Dataset entries

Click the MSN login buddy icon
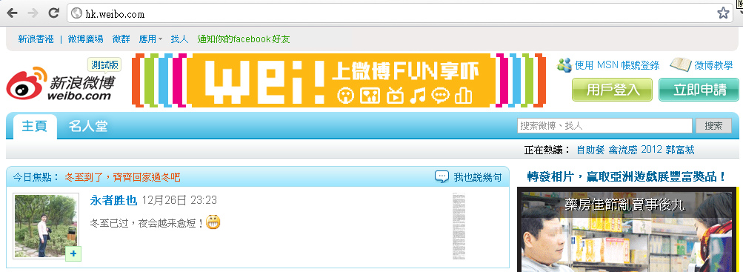This screenshot has height=272, width=743. (564, 65)
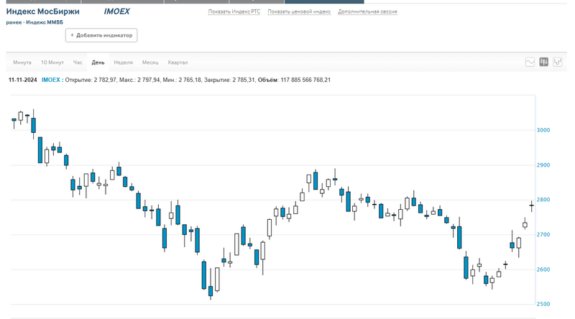
Task: Select the Квартал timeframe tab
Action: (178, 63)
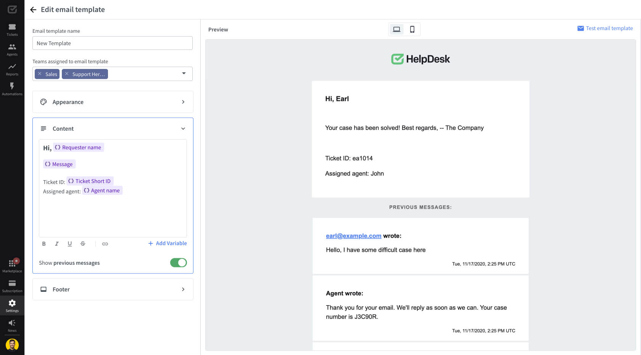This screenshot has width=641, height=355.
Task: Open the teams assigned dropdown arrow
Action: (184, 74)
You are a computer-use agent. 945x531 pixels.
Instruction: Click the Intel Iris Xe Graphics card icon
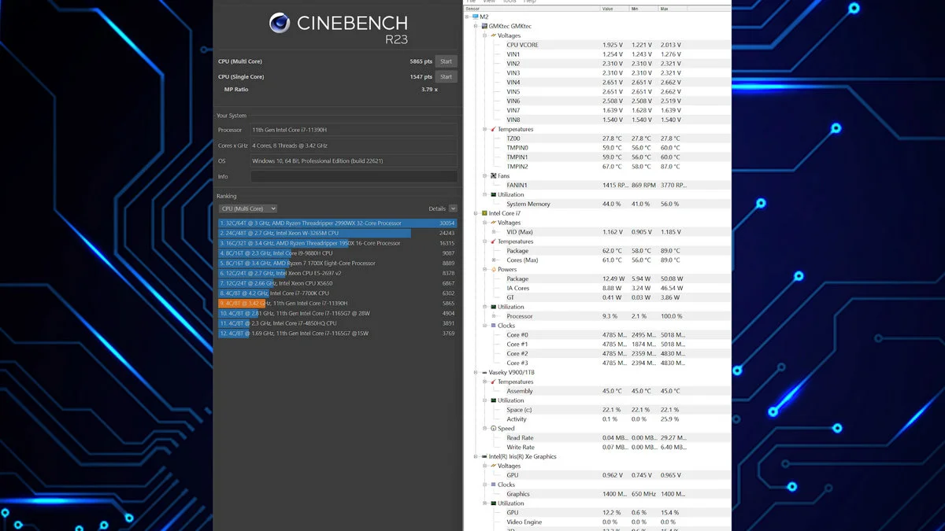[484, 456]
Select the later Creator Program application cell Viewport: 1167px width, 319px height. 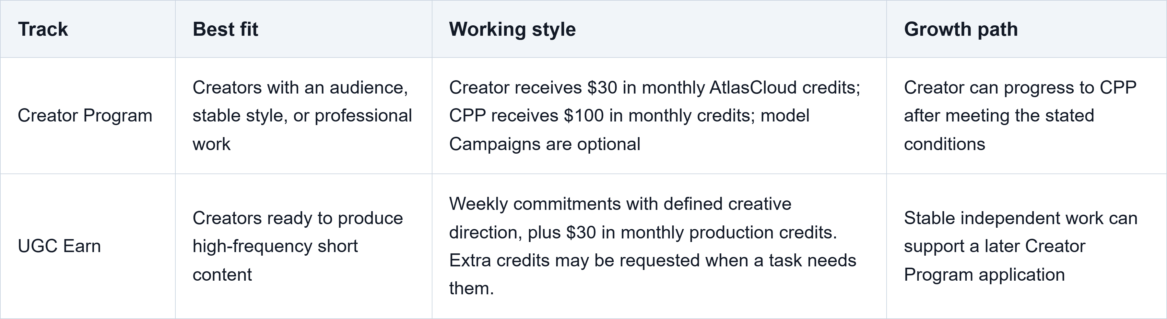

**THE PROBLEM**
Extract precisely the lines beginning at the line containing "You are a computer-use agent. 945x531 pixels." and ending at the last line of the entries above, exactly as written and with no pictures.

**RESPONSE TO THE TASK**
You are a computer-use agent. 945x531 pixels.
Instruction: Click the Intel Iris Xe Graphics card icon
[484, 456]
Select the later Creator Program application cell Viewport: 1167px width, 319px height. 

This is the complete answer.